Artikel 16. Samenwerkingsverbanden

  • 1 De notaris kan een samenwerkingsverband aangaan met een andere notaris of met een kandidaat-notaris.

  • 2 De notaris kan een samenwerkingsverband aangaan met een medewerker van zijn kantoor die geen notaris of kandidaat-notaris is, mits de notaris de volledige zeggenschap over de praktijkuitoefening behoudt.

Artikelen 18. Partijadviseur

  • 1 De notaris die naar buiten optreedt als partijadviseur maakt jegens belanghebbenden tijdig kenbaar dat hij in die hoedanigheid optreedt.

  • 2 De notaris passeert geen akten bij de totstandkoming waarvan hij of een kantoorgenoot als partijadviseur van een van de partijen betrokken is geweest, tenzij alle betrokkenen daarmee instemmen op grond van aan hen vooraf verstrekte informatie.

  • 3 De instrumenterend notaris trekt zich als zodanig terug zodra een niet aanstonds overbrugbaar belangenconflict tussen partijen is ontstaan of dreigt te ontstaan over de rol van de notaris als instrumenterend notaris, zoals bedoeld in lid 2 van dit artikel.

  • 4 Wanneer de notaris zich heeft teruggetrokken, dan voorkomt hij dat een kantoorgenoot optreedt voor één van de partijen, tenzij alle betrokken personen daarmee instemmen. Hetzelfde geldt, wanneer naar aanleiding van een door de notaris behandelde zaak een conflict is ontstaan over het handelen of nalaten van de notaris.

Artikel 19. Naar buiten optreden

De notaris draagt zorg bij het naar buiten optreden voor een juiste en volledige presentatie van het kantoor.

Artikel 20. Nadere regelgeving bestuur

Het bestuur van de KNB is bevoegd om met betrekking tot de in deze verordening behandelde onderwerpen nadere regels te geven.
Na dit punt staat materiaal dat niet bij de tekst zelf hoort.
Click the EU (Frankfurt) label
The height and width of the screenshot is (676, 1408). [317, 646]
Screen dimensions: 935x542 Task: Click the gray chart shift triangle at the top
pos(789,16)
Over het ontwerp daarvan wordt de ledenraad geraadpleegd. De regels worden zo spoedig mogelijk na vaststelling ter kennis van het ministerie van Veiligheid en Justitie gebracht.

Artikel 21. Naam

Deze verordening wordt aangehaald als Verordening beroeps- en gedragsregels 2011.

Artikel 22. Inwerking treden

Deze verordening treedt in werking met ingang van 1 augustus 2011 of zoveel later als de termijn van tien dagen na publicatie in de Staatscourant als bedoeld in artikel 91 lid 2 Wet op het notarisambt is verstreken.